A sensory -motor linguistic framework for human activity understanding
We empirically discovered that the space of human actions has a linguistic structure. This is a sensory-motor space consisting of the evolution of joint angles of the human body in movement. The space of human activity has its own phonemes, morphemes, and sentences. We present a Human Activity Language (HAL) for symbolic non-arbitrary representation of sensory and motor information of human activity. This language was learned from large amounts of motion capture data.
Kinetology, the phonology of human movement, finds basic primitives for human motion (segmentation) and associates them with symbols (symbolization). This way, kinetology provides a symbolic representation for human movement that allows synthesis, analysis, and symbolic manipulation. We introduce a kinetological system and propose five basic principles on which such a system should be based: compactness, view-invariance, reproducibility, selectivity, and reconstructivity. We demonstrate the kinetological properties of our sensory-motor primitives. Further evaluation is accomplished with experiments on compression and decompression of motion data.

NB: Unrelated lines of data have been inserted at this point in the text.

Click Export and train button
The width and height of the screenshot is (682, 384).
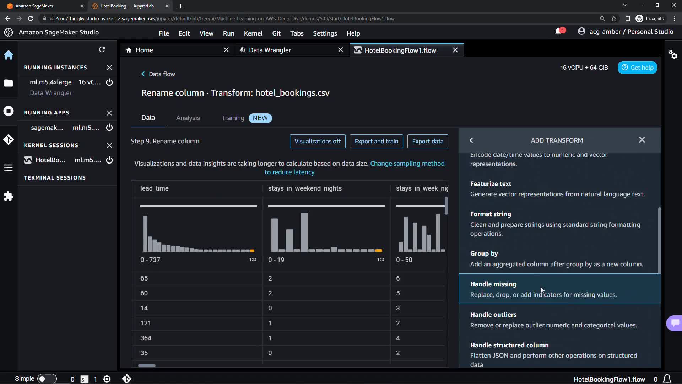376,141
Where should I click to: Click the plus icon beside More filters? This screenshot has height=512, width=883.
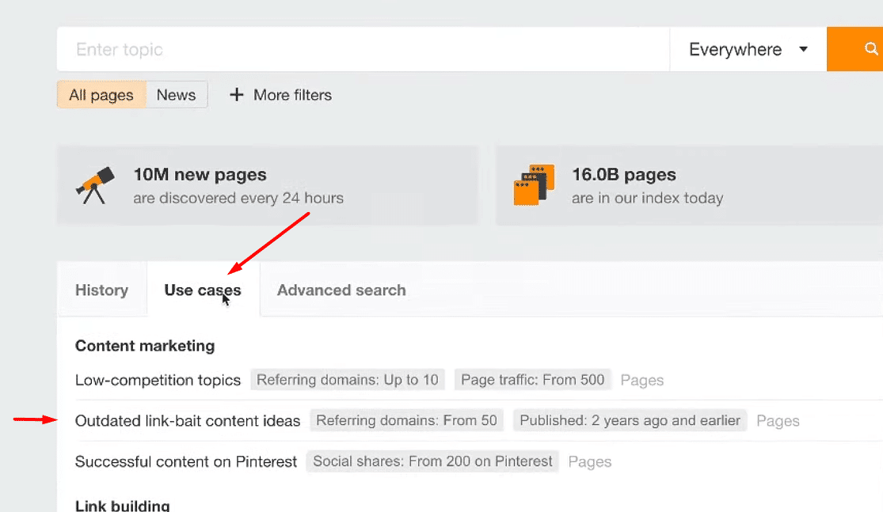coord(236,95)
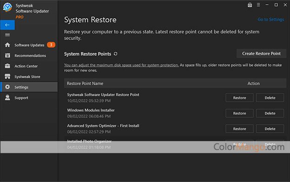Restore Advanced System Optimizer First Install point

(239, 129)
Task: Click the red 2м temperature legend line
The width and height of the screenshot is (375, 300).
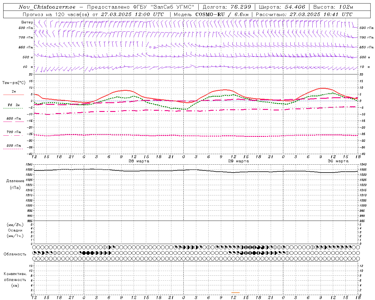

The morphology of a human action relates to the inference of essential parts of movement (morpho-kinetology) and its structure (morpho-syntax). To learn morphemes and their structure, we present a grammatical inference methodology and introduce a parallel learning algorithm to induce a grammar system representing a single action. The algorithm infers components of the grammar system as a subset of essential actuators, a CFG grammar for the language of each component representing the motion pattern performed in a single actuator, and synchronization rules modeling coordination among actuators.
The syntax of human activities involves the construction of sentences using action morphemes. A sentence may range from a single action morpheme (nuclear syntax) to a sequence of sets of morphemes. A single morpheme is decomposed into analogs of lexical categories: nouns, adjectives, verbs, and adverbs. The sets of morphemes represent simultaneous actions (parallel syntax) and a sequence of movements is related to the concatenation of activities (sequential syntax).
We demonstrate this linguistic framework on real motion capture data from a large scale database containing around 200 different actions corresponding to English verbs associated with voluntary meaningful observable movement.